B. successively by the Pd/Al after processing of step A₂O₃-1、Pd/Al₂O₃-2 and Pd/Al₂O₃-3 catalyst are packed in I, II, III section beds of tubular fixed-bed reactor respectively；

C. by pending unstripped gas and O₂Pass into from bed I, pass sequentially through bed II, bed III；In unstripped gas the content of CO be 95～99.9%, H₂Content be 0.1～5%；The O added₂With H₂Volume ratio be 2:1；Reaction velocity is 1000～10000h^-1；Bed layer pressure is 0.2～0.4Mpa；Heating each bed inner catalyst, I section bed is heated to 160～200 DEG C, and II section bed is heated to 120～160 DEG C, and III section bed is heated to 80～140 DEG C, is directly used in the carbonylic synthesis technology of next stage from III section bed acceptable gas out.

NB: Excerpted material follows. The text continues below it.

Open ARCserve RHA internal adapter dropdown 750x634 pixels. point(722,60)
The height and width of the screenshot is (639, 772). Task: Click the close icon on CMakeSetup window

Catalyst described in step A is with γ type Al₂O₃For carrier, with Pd for active component, prepared by tradition infusion process, catalyst Pd/Al₂O₃In-1, Pd content is 0.1～0.5%, Pd/Al₂O₃In-2, Pd content is 0.5～1.5%, Pd/Al₂O₃In-3, Pd content is 1.5～2%；Described Pd content is the percent that palladium accounts for catalyst gross mass.

2. H in segmentation according to claim 1 elimination CO unstripped gas₂The method of impurity, is characterized in that the method is suitable for single tube or calandria type fixed bed reactor, the de-hydrogen purification process being specifically for use in coal-ethylene glycol technology oxo process CO unstripped gas.

3. H in segmentation according to claim 1 elimination CO unstripped gas₂The method of impurity, is characterized in that the method is after I section dehydrogenation, H₂Concentration reduces to 8000～3000ppm；After II section dehydrogenation, H₂Concentration reduces to 2000～500ppm；After III section dehydrogenation, H₂Concentration reduces to 20～0ppm.